Tinta Media - Karut- marut masalah negeri ini kian hari kian runyam, bahkan tak kunjung menemukan solusi terbaik. Setiap hari ada saja kasus pembunuhan yang berakhir sadis. Seperti beberapa kasus kekerasan dalam rumah tangga (KDRT) yang terjadi di beberapa daerah.

Dilansir dari REPUBLIKA.CO.ID, seorang suami bernama Nando (25 tahun) membunuh istrinya, Mega Suryni Dewi (24 tahun) di rumah kontrakan Kampung Cikedokan, Desa Sukadanau, Kecamatan Cikarang Barat, Kabupaten Bekasi (Kamis, 07/09/2023)
Kapolsek Cikarang Barat AKP Rusna Wati mengatakan, pelaku membunuh korban lantaran kesal saat ditanya masalah uang belanja. Sebelum melakukan pembunuhan, pelaku dan korban sempat cekcok masalah ekonomi.

Dikutip dari Kompas.com pada kamis tanggal 07/09/2023, di Kalimantan Barat, Kota Singkawang, seorang suami berinisial BSK menusuk istrinya NSL karena tak terima digugat cerai hingga korban pun dinyatakan meninggal dunia.

Masih dari sumber yang sama, pada minggu 10/09/2023 di Jawa Barat, Kabupaten Ciamis, seorang juru parkir bernama Asep Malik (51 tahun) diamankan polisi karena telah melakukan kekerasan dalam rumah tangga (KDRT) kepada istri sirinya bernama Teti Maryati (40 tahun). Korban pun meninggal dunia. Peristiwa tersebut terjadi di kediaman pelaku di Dusun Warung Wetan Kecamatan Ciamis.

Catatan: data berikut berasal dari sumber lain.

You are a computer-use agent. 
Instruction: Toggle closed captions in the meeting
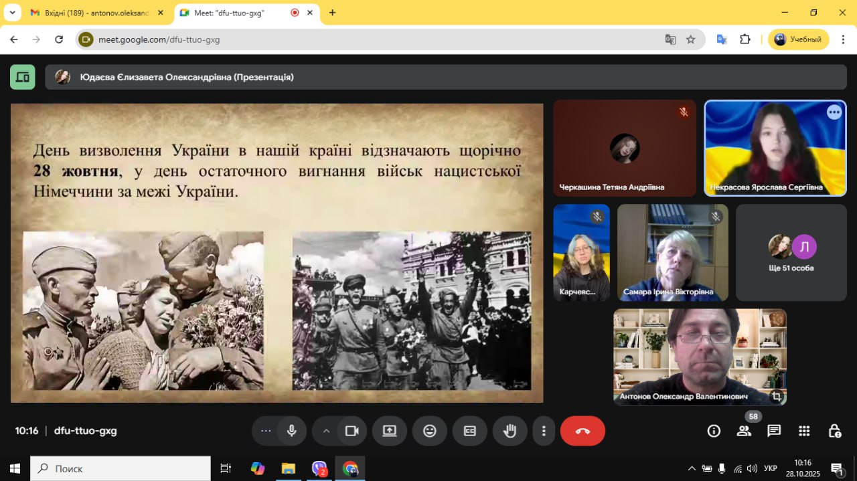coord(470,431)
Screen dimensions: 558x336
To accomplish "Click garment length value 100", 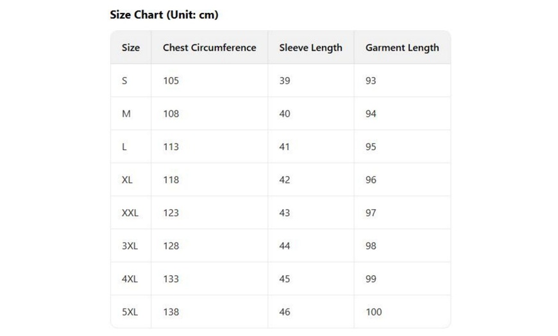I will pos(373,312).
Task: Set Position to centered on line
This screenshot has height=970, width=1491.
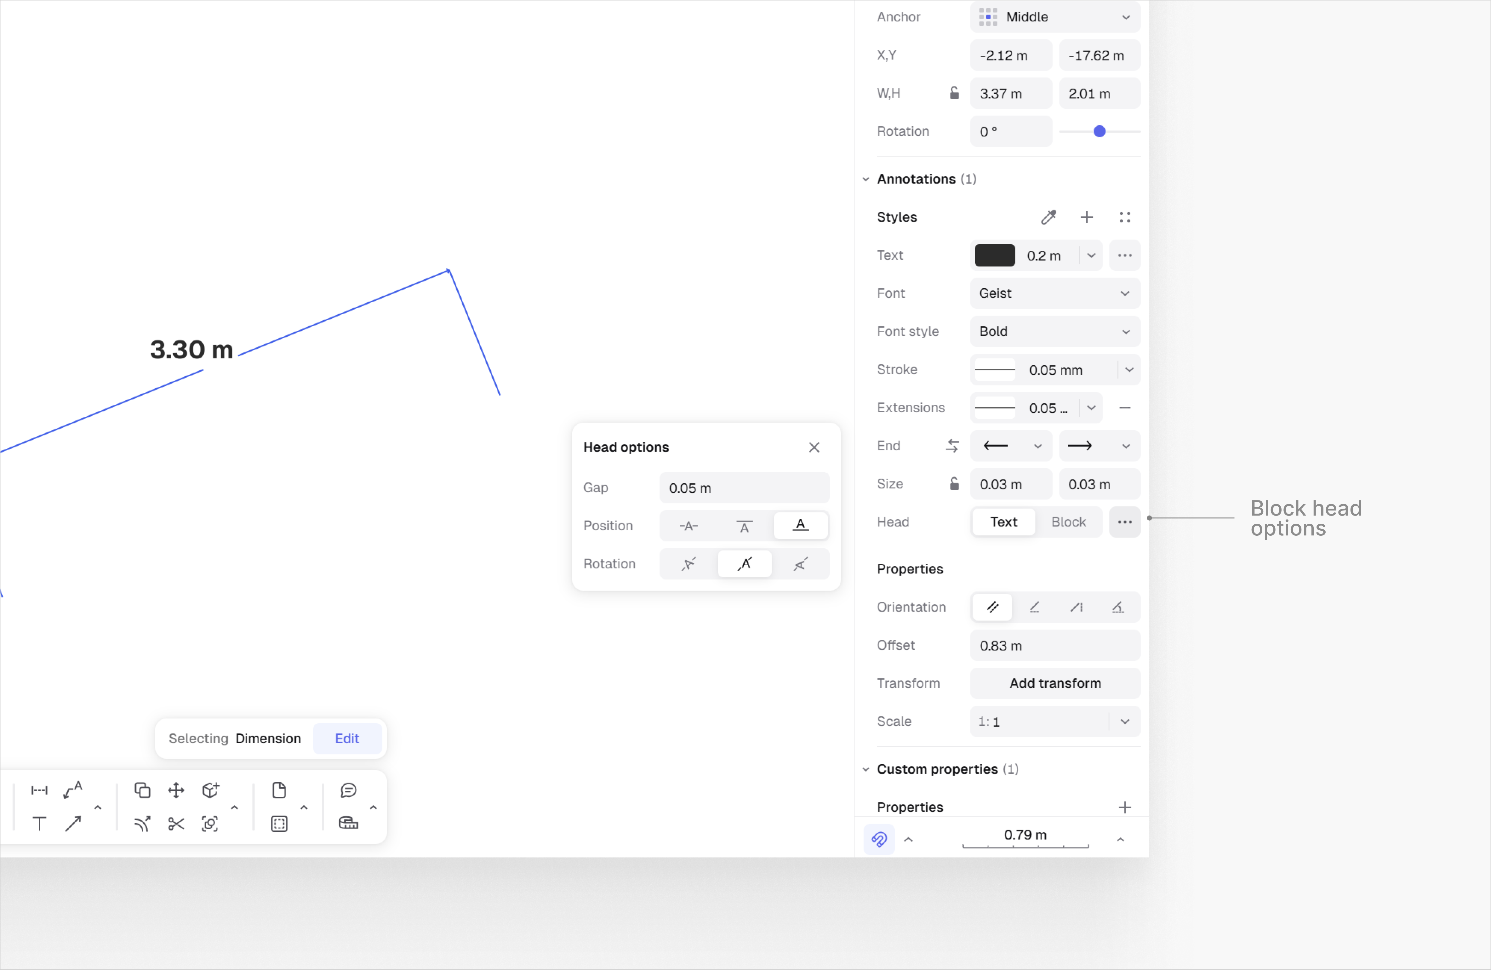Action: [688, 526]
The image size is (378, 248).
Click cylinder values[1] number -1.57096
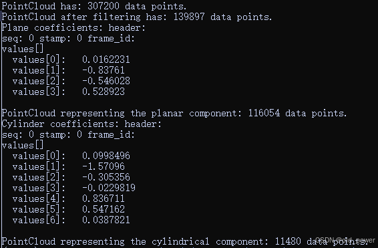(104, 166)
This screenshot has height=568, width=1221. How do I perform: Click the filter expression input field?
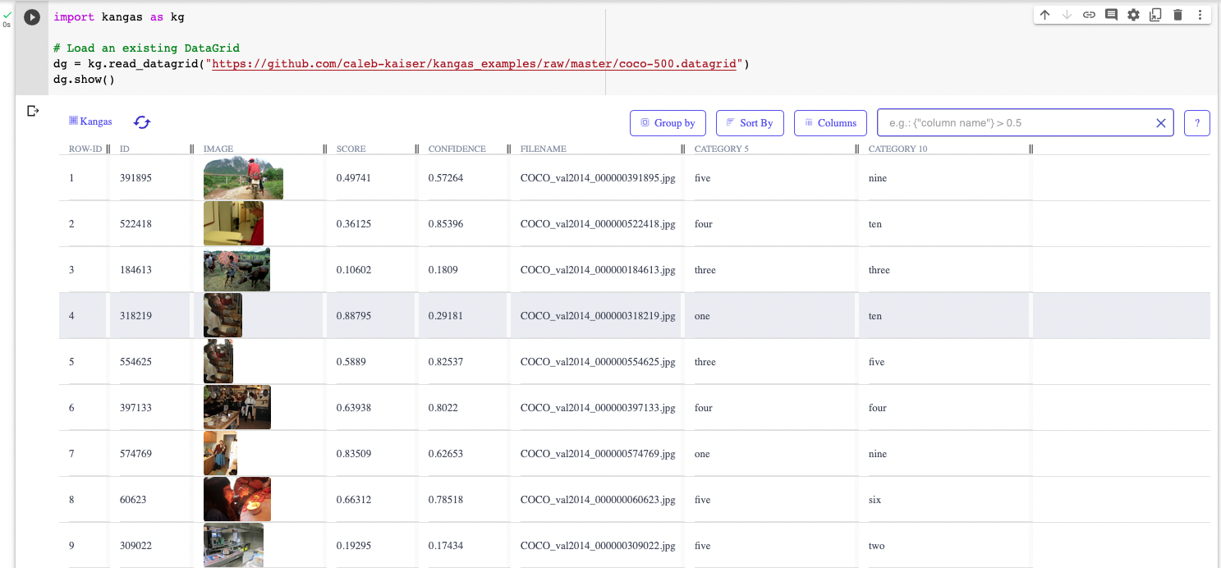[1014, 123]
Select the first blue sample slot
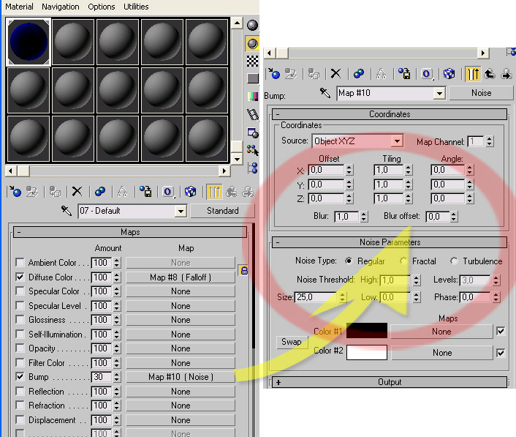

Miris, ketika menyaksikan berbagai kasus pembunuhan di atas. Banyak faktor yang menjadi sebab terjadinya kekerasan dalam rumah tangga, seperti masalah ekonomi, pekerjaan, perselingkuhan, hingga lemahnya iman. Hal ini disebabkan karena lemahnya pengelolaan emosi dan daya tahan dalam menghadapi beratnya kehidupan.
Ditambah gagalnya negara dalam membangun hubungan sosial yang didasari ideologi sekuler kapitalisme.

Sistem saat ini menganggap bahwa penyebab KDRT adalah budaya patriarki yang menempatkan laki-laki sebagai pemegang kekuasaan utama dalam kepemimpinan, terutama di rumah tangga. Laki-laki dianggap memiliki otoritas terhadap keluarganya, seperti istri, anak-anak, dan harta bendanya.

Padahal, penyebab KDRT bukanlah karena kepemimpinan suami terhadap keluarganya, melainkan karena sistem saat ini tidak mengatur hubungan antara suami dan istri sedang baik. Artinya, hubungan antara pemimpin dan orang yang di pimpinnya tidak berjalan dengan baik.

Inilah potret buram kehidupan sekuler kapitalistik yang jauh dari keimanan, yaitu menjadikan Individunya lemah dan sadis, ditambah penegak hukum saat ini yang tidak memberikan efek jera kepada pelaku. Hukum saat bahkan bisa dinegosiasi oleh mereka yang memiliki banyak uang sehingga kasus pembunuhan akan terus ada.

Hal tersebut sangat berbeda dengan sistem Islam. Dalam sistem Islam, kehidupan rumah tangga diatur dengan aturan Islam yang berasal dari Allah ta'ala sehingga mampu menjadikan rumah tangga tenteram, jauh dari pertengkaran yang menyebabkan kekerasan, apalagi sampai terjadi pembunuhan.

Dalam Qur'an surat Al_A'raf 189 dan Ar-Rum 21, Allah menetapkan bahwa kehidupan rumah tangga seperti kehidupan persahabatan sehingga mampu memberikan kedamaian dan ketenteraman.

Islam juga memerintahkan pergaulan yang baik antara suami dan istri, seperti firman Allah dalam Qur'an surat (An-Nissa ayat 4)
“Dan bergaullah dengan mereka secara makruf (baik).”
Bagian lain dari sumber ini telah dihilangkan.